En aquellas navidades de inicios de los sesenta, en algunas de las casas más pobres de las periferias del batey (llamadas Batey Viejo, Pueblo Nuevo y Batey Bravo) no se armaban arbolitos con nacimiento del niño Jesús, ni se mataban guanajos, ni se compraban uvas y sidras para despedir la Noche Vieja. Sí presencié enconadas discusiones sobre política y vi cómo aquellos seres humanos de las villas miseria, que ya veían en la Revolución recién triunfante sus pautas reivindicativas, rivalizaban casi fraternalmente con la clasecilla media que integraba la alta empleomanía del central azucarero. Nosotros estábamos en la frontera, pues sin ser de los altos, tampoco clasificábamos entre los pobres. Pero yo no era neutral. Ya no soñaba con ser monaguillo. Se reactivó en mi la devoción por los barbudos.

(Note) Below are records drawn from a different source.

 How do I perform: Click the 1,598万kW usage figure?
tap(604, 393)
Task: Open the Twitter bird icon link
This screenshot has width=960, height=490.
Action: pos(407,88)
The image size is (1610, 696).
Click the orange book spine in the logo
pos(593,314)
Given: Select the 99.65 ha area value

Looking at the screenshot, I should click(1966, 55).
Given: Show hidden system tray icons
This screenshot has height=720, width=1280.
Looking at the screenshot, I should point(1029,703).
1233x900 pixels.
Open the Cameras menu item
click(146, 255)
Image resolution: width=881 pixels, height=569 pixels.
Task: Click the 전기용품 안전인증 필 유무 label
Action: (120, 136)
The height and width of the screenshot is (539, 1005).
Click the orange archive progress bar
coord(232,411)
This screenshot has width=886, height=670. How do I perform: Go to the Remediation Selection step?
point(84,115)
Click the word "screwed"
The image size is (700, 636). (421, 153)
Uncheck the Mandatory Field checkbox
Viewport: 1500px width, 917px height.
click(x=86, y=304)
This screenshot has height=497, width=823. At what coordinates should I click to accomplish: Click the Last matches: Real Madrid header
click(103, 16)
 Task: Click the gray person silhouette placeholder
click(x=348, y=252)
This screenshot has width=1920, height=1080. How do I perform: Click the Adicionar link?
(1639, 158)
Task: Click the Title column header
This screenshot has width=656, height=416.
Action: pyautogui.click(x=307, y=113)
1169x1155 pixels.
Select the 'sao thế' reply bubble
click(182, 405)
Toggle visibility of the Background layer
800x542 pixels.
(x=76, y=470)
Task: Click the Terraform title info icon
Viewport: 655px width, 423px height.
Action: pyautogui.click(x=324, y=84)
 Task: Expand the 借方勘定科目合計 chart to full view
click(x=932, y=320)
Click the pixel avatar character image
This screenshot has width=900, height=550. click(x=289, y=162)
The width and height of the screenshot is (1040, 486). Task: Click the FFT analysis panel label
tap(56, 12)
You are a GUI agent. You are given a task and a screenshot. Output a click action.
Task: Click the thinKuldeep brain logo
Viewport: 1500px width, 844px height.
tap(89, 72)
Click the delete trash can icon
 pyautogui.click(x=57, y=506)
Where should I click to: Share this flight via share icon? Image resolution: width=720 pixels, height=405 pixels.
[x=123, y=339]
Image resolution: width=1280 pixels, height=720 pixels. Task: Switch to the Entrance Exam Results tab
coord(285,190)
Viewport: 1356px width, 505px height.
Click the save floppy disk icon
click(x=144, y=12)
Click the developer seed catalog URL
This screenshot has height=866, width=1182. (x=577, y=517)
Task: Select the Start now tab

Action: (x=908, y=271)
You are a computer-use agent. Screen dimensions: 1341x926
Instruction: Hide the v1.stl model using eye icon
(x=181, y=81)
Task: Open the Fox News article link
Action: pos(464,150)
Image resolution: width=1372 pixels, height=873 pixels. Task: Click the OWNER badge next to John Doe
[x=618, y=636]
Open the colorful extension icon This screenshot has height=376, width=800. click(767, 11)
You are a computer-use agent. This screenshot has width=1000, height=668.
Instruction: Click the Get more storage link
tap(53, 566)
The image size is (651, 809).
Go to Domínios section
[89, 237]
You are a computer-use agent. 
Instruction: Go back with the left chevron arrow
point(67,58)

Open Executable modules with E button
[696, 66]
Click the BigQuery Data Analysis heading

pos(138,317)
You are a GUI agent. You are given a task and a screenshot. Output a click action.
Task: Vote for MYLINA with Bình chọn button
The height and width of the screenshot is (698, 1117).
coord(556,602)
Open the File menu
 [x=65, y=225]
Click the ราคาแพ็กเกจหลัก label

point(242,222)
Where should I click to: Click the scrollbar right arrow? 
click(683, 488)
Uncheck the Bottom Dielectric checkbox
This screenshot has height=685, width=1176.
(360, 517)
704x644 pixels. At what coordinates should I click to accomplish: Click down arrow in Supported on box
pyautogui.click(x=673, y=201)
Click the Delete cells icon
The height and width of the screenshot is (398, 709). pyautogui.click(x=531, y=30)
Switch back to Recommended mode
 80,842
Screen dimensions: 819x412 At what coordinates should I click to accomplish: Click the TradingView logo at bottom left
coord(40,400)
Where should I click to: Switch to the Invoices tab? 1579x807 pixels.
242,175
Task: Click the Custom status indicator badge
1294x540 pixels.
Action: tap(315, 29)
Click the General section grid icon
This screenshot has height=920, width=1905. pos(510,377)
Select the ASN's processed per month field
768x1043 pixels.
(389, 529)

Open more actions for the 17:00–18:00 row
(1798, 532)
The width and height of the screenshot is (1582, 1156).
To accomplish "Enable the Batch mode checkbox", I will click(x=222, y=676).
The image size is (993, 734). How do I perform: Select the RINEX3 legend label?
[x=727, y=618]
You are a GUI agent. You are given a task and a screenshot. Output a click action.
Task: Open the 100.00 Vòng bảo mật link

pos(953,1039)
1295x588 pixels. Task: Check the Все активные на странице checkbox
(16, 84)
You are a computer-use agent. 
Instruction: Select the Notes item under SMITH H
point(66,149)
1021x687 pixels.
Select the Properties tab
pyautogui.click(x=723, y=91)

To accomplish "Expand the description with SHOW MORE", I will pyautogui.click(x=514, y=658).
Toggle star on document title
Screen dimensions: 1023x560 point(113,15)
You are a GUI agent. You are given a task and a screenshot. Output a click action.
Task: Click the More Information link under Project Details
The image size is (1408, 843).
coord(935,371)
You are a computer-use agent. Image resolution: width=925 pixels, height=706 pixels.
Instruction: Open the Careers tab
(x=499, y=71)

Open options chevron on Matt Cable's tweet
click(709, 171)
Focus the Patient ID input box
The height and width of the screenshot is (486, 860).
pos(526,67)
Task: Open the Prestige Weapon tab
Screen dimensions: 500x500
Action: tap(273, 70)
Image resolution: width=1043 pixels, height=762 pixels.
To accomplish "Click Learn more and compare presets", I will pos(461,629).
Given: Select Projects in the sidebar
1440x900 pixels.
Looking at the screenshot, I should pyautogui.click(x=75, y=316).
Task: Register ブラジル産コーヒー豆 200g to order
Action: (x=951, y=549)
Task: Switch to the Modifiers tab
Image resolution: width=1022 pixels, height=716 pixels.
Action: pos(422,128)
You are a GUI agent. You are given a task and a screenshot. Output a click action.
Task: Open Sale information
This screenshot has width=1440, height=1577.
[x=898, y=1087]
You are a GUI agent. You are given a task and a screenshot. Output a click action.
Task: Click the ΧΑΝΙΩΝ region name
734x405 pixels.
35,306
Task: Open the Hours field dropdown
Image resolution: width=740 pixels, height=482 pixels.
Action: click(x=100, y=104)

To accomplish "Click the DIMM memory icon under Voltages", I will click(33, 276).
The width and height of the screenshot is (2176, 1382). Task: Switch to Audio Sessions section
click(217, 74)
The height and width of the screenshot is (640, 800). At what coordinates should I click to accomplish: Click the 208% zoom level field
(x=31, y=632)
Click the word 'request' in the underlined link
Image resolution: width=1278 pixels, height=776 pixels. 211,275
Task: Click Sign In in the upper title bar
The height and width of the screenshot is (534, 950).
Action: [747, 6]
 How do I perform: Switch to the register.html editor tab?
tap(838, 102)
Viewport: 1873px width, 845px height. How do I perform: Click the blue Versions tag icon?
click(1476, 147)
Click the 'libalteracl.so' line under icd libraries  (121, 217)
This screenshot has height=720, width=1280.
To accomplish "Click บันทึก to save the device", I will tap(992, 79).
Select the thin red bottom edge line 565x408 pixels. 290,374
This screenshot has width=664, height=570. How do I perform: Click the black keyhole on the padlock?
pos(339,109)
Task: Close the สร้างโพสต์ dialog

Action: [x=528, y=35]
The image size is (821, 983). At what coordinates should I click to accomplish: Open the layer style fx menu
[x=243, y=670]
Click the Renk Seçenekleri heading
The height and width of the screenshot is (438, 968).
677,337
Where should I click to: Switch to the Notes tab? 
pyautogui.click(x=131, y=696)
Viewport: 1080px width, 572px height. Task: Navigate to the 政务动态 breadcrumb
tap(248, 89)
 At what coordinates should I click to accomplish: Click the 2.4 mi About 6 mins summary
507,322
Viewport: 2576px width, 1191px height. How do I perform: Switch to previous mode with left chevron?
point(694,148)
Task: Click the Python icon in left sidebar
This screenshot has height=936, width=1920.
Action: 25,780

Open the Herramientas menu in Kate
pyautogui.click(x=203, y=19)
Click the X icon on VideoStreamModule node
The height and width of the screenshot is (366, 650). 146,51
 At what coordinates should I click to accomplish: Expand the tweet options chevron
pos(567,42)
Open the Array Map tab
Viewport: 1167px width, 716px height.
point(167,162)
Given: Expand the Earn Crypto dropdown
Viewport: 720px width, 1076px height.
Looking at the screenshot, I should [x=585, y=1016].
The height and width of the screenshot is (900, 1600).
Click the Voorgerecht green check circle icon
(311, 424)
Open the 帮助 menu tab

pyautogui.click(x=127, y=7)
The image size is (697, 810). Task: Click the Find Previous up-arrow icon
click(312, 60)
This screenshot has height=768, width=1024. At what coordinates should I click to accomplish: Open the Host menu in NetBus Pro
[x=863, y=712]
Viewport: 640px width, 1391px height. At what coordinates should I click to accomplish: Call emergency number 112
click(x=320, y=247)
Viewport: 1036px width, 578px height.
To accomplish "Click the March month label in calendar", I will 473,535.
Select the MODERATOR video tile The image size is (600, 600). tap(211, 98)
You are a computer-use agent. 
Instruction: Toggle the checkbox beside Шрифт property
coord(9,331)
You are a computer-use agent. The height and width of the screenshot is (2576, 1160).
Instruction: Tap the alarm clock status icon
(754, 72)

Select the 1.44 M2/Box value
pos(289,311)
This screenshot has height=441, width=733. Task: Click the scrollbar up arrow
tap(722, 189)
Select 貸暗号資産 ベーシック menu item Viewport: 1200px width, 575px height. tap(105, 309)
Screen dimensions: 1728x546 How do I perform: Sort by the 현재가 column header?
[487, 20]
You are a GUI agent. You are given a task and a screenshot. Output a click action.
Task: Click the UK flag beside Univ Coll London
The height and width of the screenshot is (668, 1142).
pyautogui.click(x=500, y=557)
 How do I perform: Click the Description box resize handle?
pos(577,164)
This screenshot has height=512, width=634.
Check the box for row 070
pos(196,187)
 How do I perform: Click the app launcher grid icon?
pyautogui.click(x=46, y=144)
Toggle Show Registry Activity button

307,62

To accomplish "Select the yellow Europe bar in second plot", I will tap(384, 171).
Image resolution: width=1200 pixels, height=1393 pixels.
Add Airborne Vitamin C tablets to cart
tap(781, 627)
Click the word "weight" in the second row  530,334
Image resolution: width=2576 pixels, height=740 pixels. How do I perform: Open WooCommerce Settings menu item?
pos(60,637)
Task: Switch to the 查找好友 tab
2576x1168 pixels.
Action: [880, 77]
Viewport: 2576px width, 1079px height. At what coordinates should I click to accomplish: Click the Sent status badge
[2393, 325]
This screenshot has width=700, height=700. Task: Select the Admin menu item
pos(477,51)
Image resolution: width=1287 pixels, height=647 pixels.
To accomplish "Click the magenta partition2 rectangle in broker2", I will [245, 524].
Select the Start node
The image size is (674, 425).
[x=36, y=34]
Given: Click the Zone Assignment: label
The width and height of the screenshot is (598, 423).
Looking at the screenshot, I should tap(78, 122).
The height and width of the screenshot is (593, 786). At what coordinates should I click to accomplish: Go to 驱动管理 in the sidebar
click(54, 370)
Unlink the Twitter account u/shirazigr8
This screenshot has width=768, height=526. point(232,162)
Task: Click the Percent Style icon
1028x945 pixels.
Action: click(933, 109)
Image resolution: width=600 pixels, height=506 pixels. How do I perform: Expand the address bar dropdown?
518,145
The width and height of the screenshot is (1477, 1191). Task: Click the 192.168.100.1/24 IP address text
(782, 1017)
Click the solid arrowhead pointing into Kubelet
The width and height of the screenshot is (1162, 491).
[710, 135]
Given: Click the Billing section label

Algunos sucesos simpáticos, derivados de la incorregible religiosidad de los mayores, presencié en mi familia. Pero si me dieran a escoger, las palmas se las lleva aquella tarde en que mi abuela Emilia fue a colar café y olvidó echarle agua a la cafetera. Le explotó en la cara, por supuesto, y cuando llegamos a la cocina la vimos, desencajada, ilesa y con borras por toda la cara y el cuerpo. Nos dijo entonces: “Me explotó la cafetera y no me pasó nada porque estaba cantando Cristo me ama”. La abrazamos.

Estábamos en diciembre y llegaba la Navidad. Éramos libres. Había nacido el mesías. Las noches no eran de tanta paz, pero fueron de amor.